On Wed, 2024-03-20 at 13:06 +0100, Tobias Urdin wrote:
Hello,
This sounds familiar.
If no availability zone was selected when the instance was spawned the “request spec” (saved in the database) does not contain a availability zone set and the scheduler will allow that instance to be scheduled to another availability zone because the original request did not include a specific availability zone.
correct live and cold migration is fully supproted between avaiablity zones provided the operator when installing nova has exchanged ssh keys across all nodes and has not placed a firewall or similar between them as you said if an instnace did not request an az when created, and it was not added by the schduler or a volume (with cross_az_attach=false.) then the requqst_spec will not have an az. schduling by design does not consider the az that the instance is currently on only the one in the request spec. cross az migration is a core feature of nova not a bug and is expected to work by default in any deployment unless the operator has taken messurs to prevent it. AZ in openstack are not fault domains and are not comparable to AWS avaiablity zones. an AWS avaiablity zone is closer to a keyston region then it is to an nova AZ.

Information supplied |

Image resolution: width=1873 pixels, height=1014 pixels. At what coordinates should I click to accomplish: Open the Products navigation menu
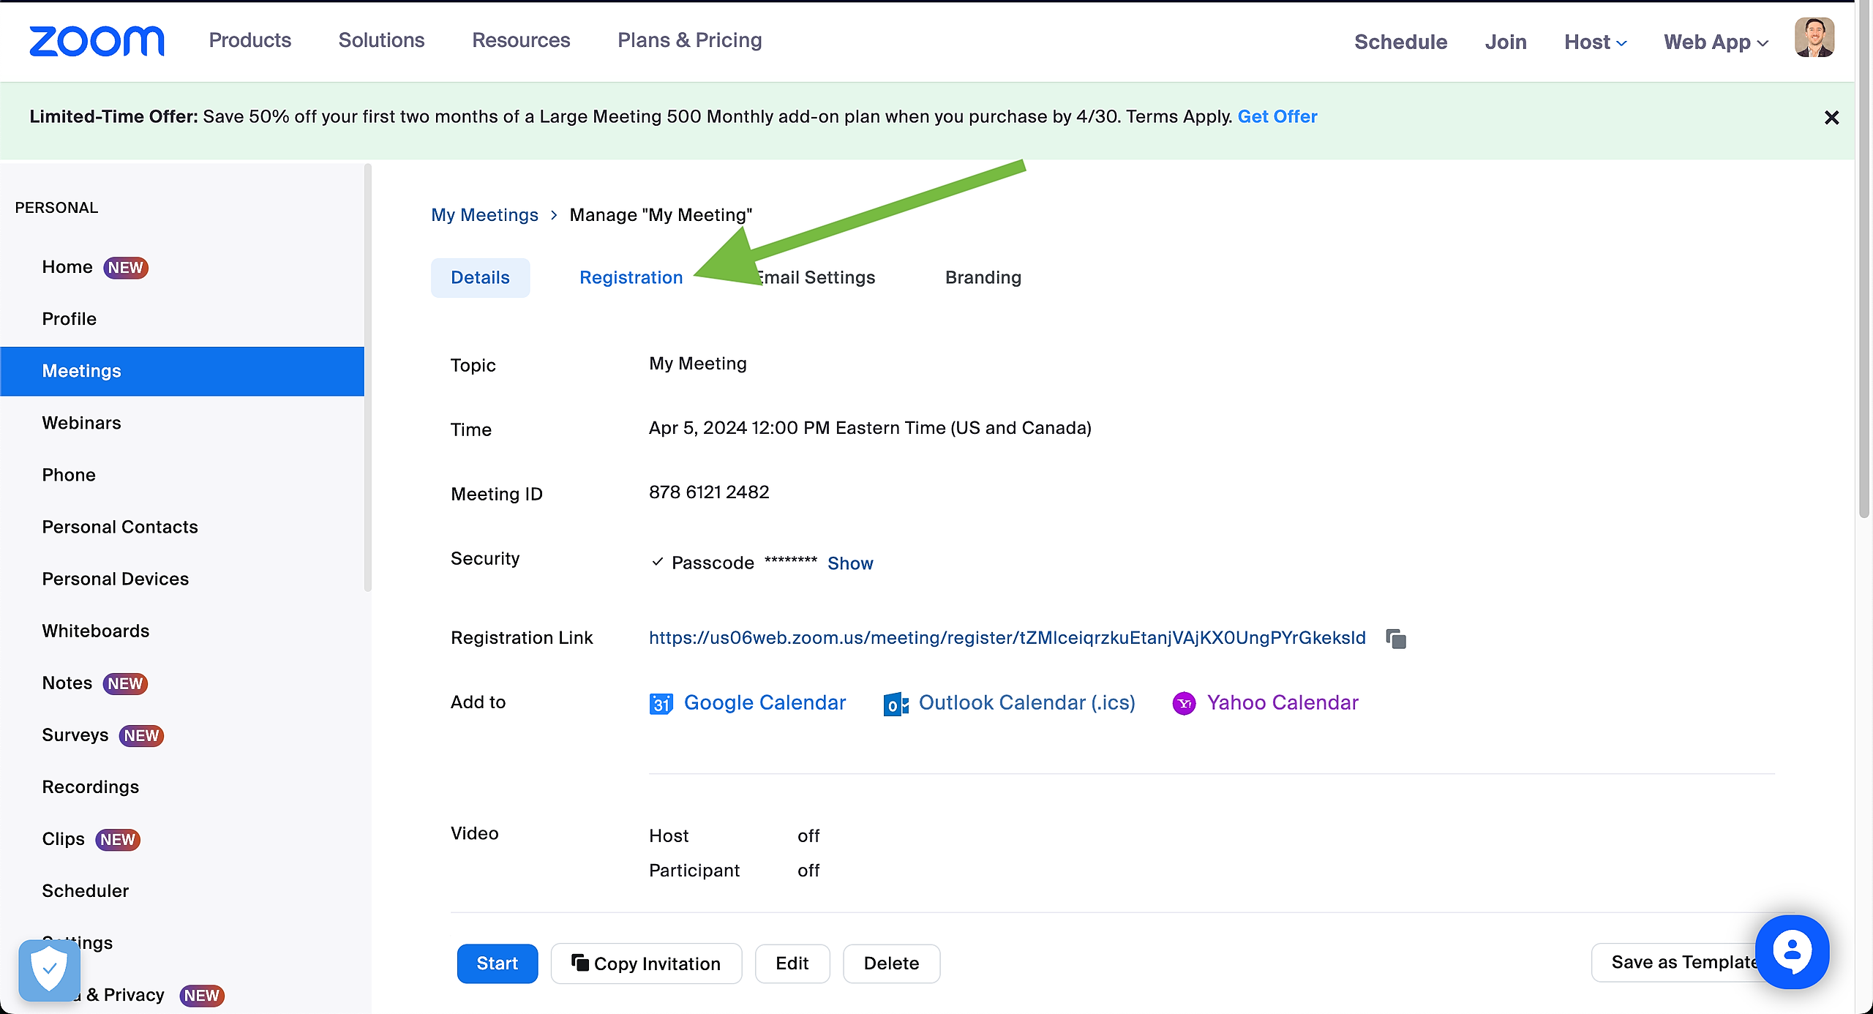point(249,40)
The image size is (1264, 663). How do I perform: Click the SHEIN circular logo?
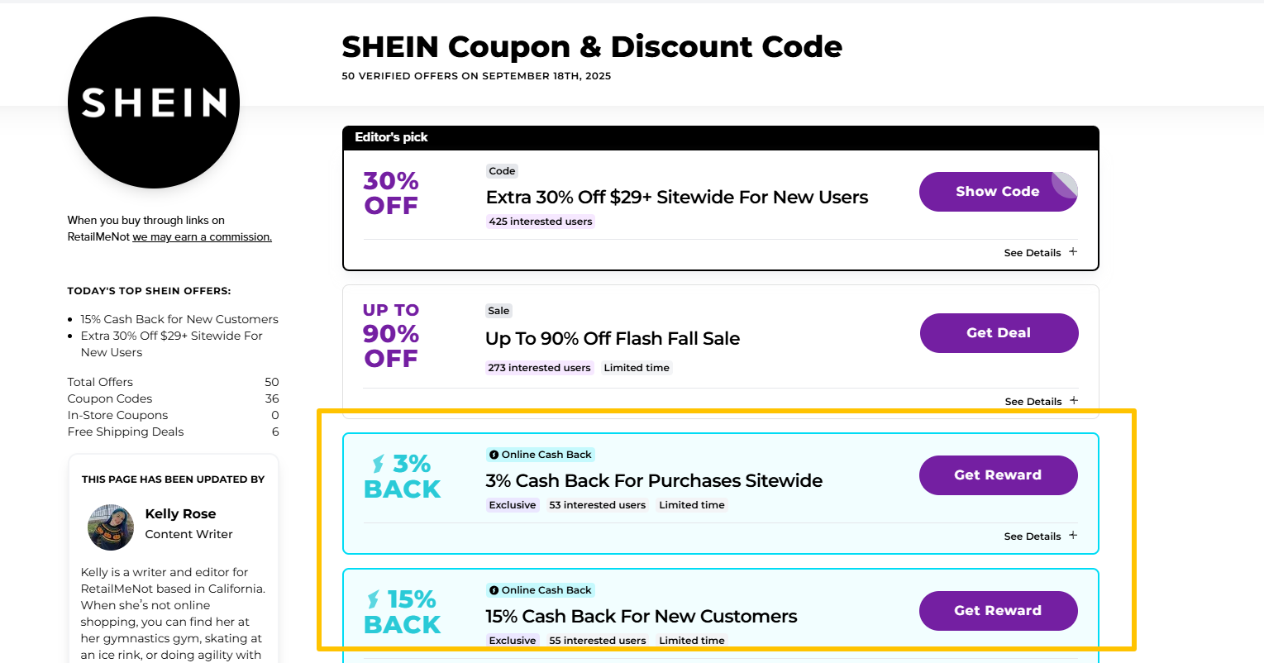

Tasks to complete |
1. According to the thread, why can an instance that was spawned without a selected availability zone be moved to a different availability zone? Answer in one to three sentences.
2. Write out the part of the thread from "On Wed, 2024-03-20" up to and including "specific availability zone." word for word.
None of the lines is needed here.

Task solutions |
1. The request spec saved in the database for that instance has no availability zone set, because the original request did not include one. Scheduling considers only the availability zone in the request spec, not the zone the instance is currently in, so the scheduler is free to place it in another availability zone.

2.
On Wed, 2024-03-20 at 13:06 +0100, Tobias Urdin wrote:
Hello,
This sounds familiar.
If no availability zone was selected when the instance was spawned the “request spec” (saved in the database) does not contain a availability zone set and the scheduler will allow that instance to be scheduled to another availability zone because the original request did not include a specific availability zone.